The stabilisation also switches off if the binocular is hung objectives down for about 10 sec. Interpupillary
distance is adjusted by twisting the eyepiece assemblies towards or away from each other. It is easy to do
and keeps its setting well. There are no interpupillary distance markings, although they would be very easy
to incorporate into the design. Looks are a matter of taste, of course, but the Canon reminded me more of
a 1980s video camera than modern top-end binoculars. A built-in tripod mounting thread situated under
the body is a big plus. No clumsy adapters are needed for using a ‘finnstick’, and some weight is saved as
well. Also under the body is the battery compartment lid. Two AA-size batteries or rechargeables are
needed. The owner’s manual tells you to keep the lid gasket clean and to replace it every couple of years to
maintain full waterproofing.
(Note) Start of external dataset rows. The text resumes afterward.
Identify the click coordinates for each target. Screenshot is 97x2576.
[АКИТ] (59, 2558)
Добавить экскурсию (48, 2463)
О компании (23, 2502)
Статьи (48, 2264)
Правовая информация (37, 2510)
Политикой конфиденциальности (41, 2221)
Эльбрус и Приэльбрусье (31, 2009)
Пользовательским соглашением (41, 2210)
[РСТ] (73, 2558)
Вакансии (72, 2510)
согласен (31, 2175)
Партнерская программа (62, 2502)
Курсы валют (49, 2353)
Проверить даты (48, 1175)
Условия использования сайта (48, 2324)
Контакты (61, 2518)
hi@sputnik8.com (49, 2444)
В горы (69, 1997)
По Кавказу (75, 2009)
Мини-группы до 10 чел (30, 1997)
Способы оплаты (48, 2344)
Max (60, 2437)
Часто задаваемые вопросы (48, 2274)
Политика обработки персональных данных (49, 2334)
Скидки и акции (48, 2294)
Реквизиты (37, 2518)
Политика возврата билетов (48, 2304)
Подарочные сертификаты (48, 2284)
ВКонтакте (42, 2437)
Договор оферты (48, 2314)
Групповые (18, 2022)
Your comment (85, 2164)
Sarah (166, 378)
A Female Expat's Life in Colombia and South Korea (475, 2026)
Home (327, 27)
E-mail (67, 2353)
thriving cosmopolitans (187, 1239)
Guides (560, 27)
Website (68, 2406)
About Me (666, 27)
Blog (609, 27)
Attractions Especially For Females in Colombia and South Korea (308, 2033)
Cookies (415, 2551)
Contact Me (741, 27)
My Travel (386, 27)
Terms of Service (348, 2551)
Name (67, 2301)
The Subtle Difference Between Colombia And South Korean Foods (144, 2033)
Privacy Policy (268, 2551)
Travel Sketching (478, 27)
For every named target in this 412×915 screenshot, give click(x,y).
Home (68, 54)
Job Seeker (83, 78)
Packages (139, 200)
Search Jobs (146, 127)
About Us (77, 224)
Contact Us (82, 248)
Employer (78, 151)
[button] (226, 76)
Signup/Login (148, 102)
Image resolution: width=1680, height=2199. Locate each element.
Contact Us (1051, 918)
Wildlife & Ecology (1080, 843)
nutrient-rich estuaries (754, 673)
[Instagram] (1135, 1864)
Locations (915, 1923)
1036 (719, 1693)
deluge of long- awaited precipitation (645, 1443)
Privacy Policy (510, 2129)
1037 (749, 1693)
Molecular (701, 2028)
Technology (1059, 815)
I used the binocular with 2.5 Ah NiMH cells, which - to my surprise - did not
have to be charged even once during the test period even though I used the binoculars quite a lot and the
stabilisation was mostly on. I thus find it probable that one pair of fully charged spares is all you ever need
for a day in the field.
With three reservations, the Canon 10x42 L IS is the best 10x binocular currently available. If you get an
optically good sample, can deal with the weight issue and learn to live with the uncomfortable eyecups, the
Canon will offer unparalleled image quality even without the stabilisation feature. On top of this,
stabilisation brings so much added value in so many situations that once you have got used to it, you might
find it very difficult to be satisfied with traditional binoculars again.
Canon deserves praise for daring to take new roads in their product development and for their
brilliant optical design. At the same time, we hope that they deal with the apparent quality control issues as
soon as possible. In addition, Canon should go back to the drawing board and re-design at least the eyecups
from the ground up, and while we are waiting for the Mark II version, should offer replacement rubber
eyecups with rounded edges for those who have already bought this model.